Similarly for unlisted companies in 2003 the MCA came out with rules titled Unlisted Companies (Issue of Sweat Equity) Rules, 2003. As per the Rules the minimum price of sweat equity shares and the valuation of intellectual property are to be determined by an independent valuer. The MCA rules also imposes a restriction on the company not to issue sweat equity shares for more than 15% of the total paid up share capital in a year or shares of the value of 5 crores; whichever is higher.

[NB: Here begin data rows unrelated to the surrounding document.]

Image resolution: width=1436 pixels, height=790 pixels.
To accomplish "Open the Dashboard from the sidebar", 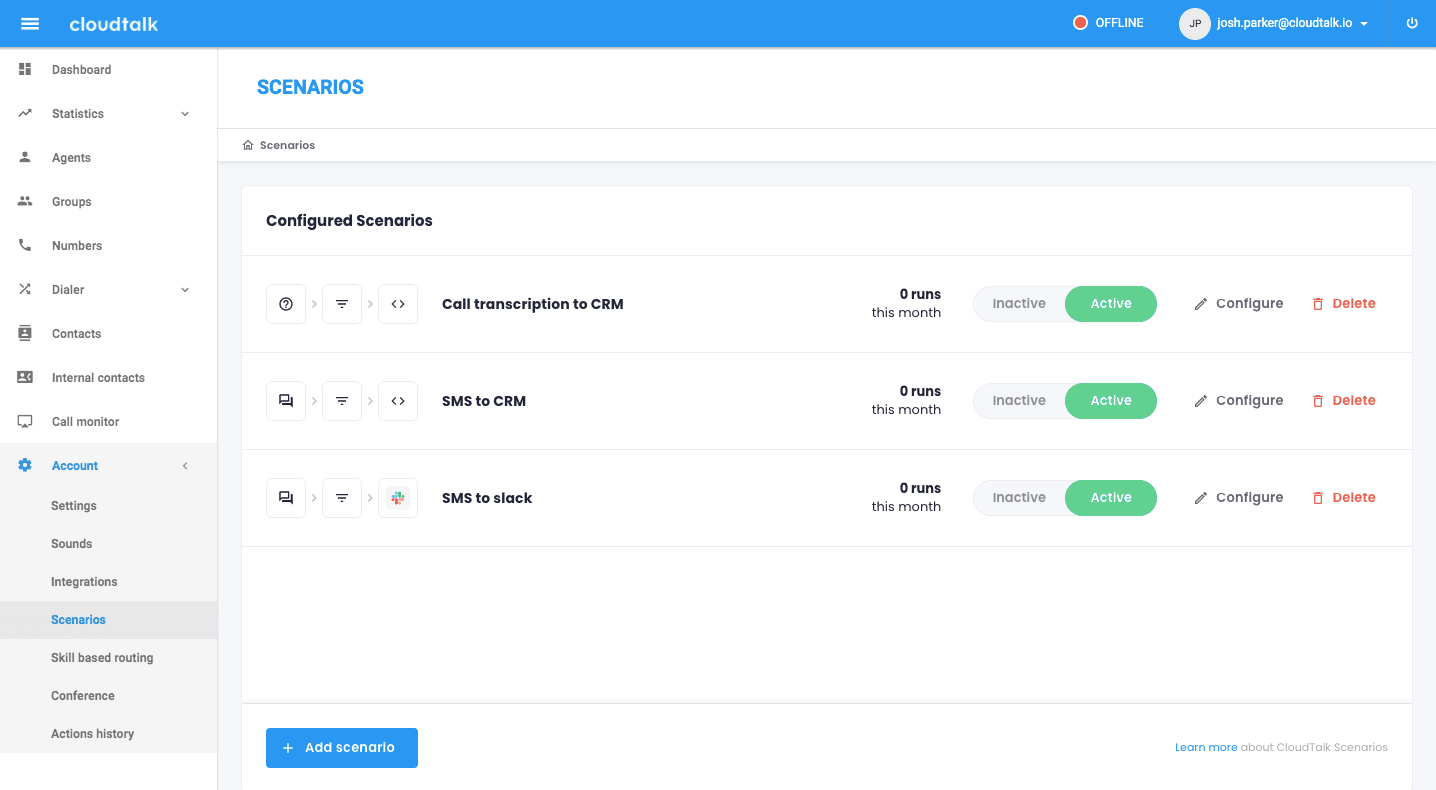I will 81,69.
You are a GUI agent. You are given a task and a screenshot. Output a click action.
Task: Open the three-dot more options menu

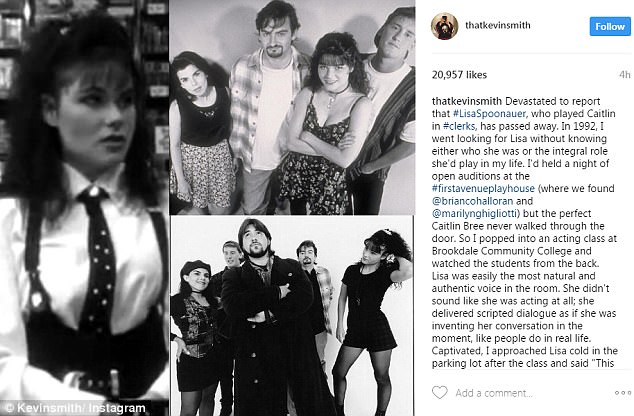623,393
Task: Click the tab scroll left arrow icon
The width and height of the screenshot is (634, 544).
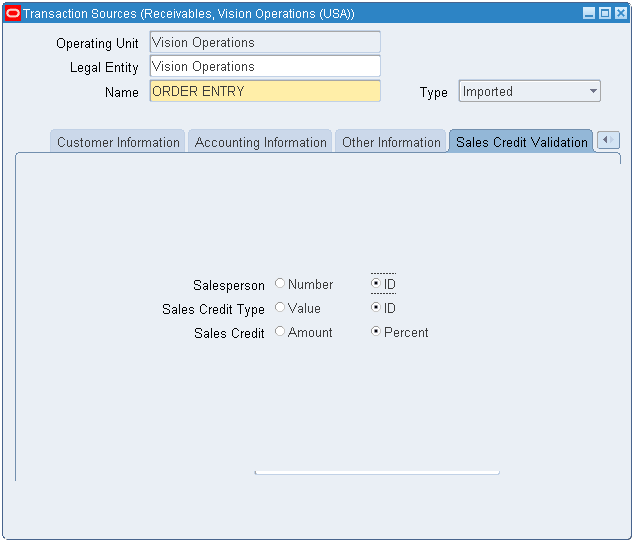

The law with regard to sweat equity shares revolves mostly around the conditions for issuance of such shares. However one may be curious to know what happens after the employee is allotted the sweat equity shares. In this regard the law only prescribes that the sweat equity shares shall be locked in for a period of three years after the date of allotment i.e. to say that the employee or the director cannot dispense of these shares within a period of three years (See clause 12 and clause 10 of the 2002 SEBI regulations and 2003 MCA Rules).

Interestingly in India which is based on a “promoter controlled model” i.e. most of the shares of a given company are owned by a family group, the issuance of sweat equity shares could be fraught with difficulties. An illustration would drive home the point. Consider a Pvt. Ltd. company X having a shareholding pattern of 80:20 held by family Y and another company Z respectively. Now, if Y inducts a family member as an employee then it can easily offer sweat equity shares to the employee at a discount or any other consideration except cash and further increase the shareholding of the family Y without actually paying the actual price of the shares. The reason why family Y can easily do that is because in case of a special resolution family Y can easily have its way considering its 80% shareholding. The law relating to issuance of sweat equity shares should be based on the basis of the corporate structure prevalent in India and not merely a legal transplant i.e. borrowed from some other countries like the UK or the US where the corporate structure is quite different(shareholding is much more dispersed in companies).

In subsequent posts I shall discuss the taxability of sweat equity shares.